I would come home from college everyday by about 3:30 in the afternoon and by 5:00 I would be on the phone with whichever of my friends was free at the same time. When my mom asked me what I had to say to someone I had last seen barely two hours ago all I could do was roll my eyes….duh!! Did she really think I would wait for over twelve hours to tell her about the cute guy I saw on the bus back home??? Even today, decades later, after something earth shattering has happened in my world, my husband takes one look at the constipated look at my face and asks me “What happened? No one is free to chat now?” That happens when my bestie is busy nursing her father and father-in-law, my sister with her kids’ exams, my mom with her latest grandchild and my neighbor with visiting relatives, all at the very same time.

And the questions…perhaps it’s my OCD at its outspoken best, but I cannot get myself to do anything unless I’m convinced about the reason for it. There was this guy I knew at my first job, who used to go red in the face whenever I asked him or anyone near him a question beginning with “Why”. One day, totally exasperated, he asked me, “Is it because your name starts with ‘Y’ that you feel bound to begin every question and answer with ‘Why’?” God bless his sweet heart!!

My husband, in the days when he knew me before marriage, used to hate two things about me, so he and his friends tell me: one, that I would always have my nose stuck in a book, and two, when my nose was out of a book I was either eating or talking!! He once asked me, extremely hopefully, “When you are an old hag and your teeth all fall out, will you keep shut at least then??” “No way,” I shot back, “I’ll find something to make some noise with!!” When our son was born everyone expected him to start talking early because he had a jabbermouth like me for a mother. He said his first word at eight months – “ma” – and then never said anything for the next couple of months. By one and a half he would use only a few monosyllables that I understood: “aaa” was ‘car’, “baa” was ‘bus’ and “boo” was both ‘book’ and ‘balloon’. That was the extent of his vocabulary and, time and again, I would be accosted by well-meaning people who wondered whether my son had a hearing or speech disability. I would shut them all up with the words, “He’s my son. Once he starts talking he’s not gonna shut up. Wait and see.”
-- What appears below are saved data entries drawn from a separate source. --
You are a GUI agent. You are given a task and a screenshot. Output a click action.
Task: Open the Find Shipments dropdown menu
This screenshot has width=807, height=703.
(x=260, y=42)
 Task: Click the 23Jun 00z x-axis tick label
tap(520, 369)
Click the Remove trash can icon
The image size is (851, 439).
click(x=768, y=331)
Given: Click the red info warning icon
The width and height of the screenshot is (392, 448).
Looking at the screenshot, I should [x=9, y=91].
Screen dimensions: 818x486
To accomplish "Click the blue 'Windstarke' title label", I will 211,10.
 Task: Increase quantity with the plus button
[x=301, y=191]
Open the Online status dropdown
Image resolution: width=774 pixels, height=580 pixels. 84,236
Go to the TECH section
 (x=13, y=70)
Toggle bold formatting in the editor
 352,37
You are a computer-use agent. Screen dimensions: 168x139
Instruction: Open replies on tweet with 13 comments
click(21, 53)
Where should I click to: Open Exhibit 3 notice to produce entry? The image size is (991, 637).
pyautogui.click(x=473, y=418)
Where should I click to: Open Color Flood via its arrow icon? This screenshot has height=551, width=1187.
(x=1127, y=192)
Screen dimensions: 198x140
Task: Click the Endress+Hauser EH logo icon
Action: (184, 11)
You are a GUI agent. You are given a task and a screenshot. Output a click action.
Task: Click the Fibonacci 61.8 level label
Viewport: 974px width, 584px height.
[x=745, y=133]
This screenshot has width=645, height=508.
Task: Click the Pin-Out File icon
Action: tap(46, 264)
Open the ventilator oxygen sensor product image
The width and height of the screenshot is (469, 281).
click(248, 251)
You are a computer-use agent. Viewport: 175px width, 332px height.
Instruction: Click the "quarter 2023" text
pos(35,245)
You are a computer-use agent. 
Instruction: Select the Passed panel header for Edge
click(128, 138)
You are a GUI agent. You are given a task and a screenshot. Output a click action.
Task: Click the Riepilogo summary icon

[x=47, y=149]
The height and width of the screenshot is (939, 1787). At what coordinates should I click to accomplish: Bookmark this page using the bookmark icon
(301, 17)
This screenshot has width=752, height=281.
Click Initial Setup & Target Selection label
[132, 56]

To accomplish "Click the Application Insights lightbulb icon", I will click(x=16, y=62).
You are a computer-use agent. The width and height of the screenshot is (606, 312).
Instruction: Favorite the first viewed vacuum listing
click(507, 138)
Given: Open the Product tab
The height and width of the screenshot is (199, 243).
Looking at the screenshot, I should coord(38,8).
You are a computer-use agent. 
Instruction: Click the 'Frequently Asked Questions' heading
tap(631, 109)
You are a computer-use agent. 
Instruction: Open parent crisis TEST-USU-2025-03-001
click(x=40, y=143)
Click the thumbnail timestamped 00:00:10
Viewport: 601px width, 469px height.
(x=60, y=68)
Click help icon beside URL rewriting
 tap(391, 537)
All too soon I realized the true meaning of a word that was much bandied about in the course of the many years I spent doing my graduation, post-graduation and doctoral studies in English literature – ‘irony’. My son’s vocabulary soon progressed to bi- and polysyllables. By three he was talking nineteen to the dozen and by three and a half the much dreaded questions began. Every sentence that today comes out of my four year old’s mouth is a question, all of them beginning with “Amma, why dem are …?”, “Amma, where dem are …?” and “Amma, what dem are …?”


Today I understand the agony of being bombarded with countless whys and wheres and whats, at the most awkward of places and in the highest possible volume a child can attain. This past Sunday, while at mass, my son was busy examining closely a statue of the crucified Christ. The questions ranged from the innocent “Where are the nails?” and “Why is Jesus black” (the entire statue is painted black, heaven knows why) to the embarrassing “Why is Jesus’s underwear chewed up?” (on noticing Jesus’s loincloth). And now I remember reading a definition of ‘puberty’ in Readers’ Digest decades ago: “Puberty is that stage when the kids stop asking questions and start questioning the answers”. What am I gonna do then, with dem questions and answers??   

2 comments:

  1. Haha..very very cutely written..enjoyed every bit!!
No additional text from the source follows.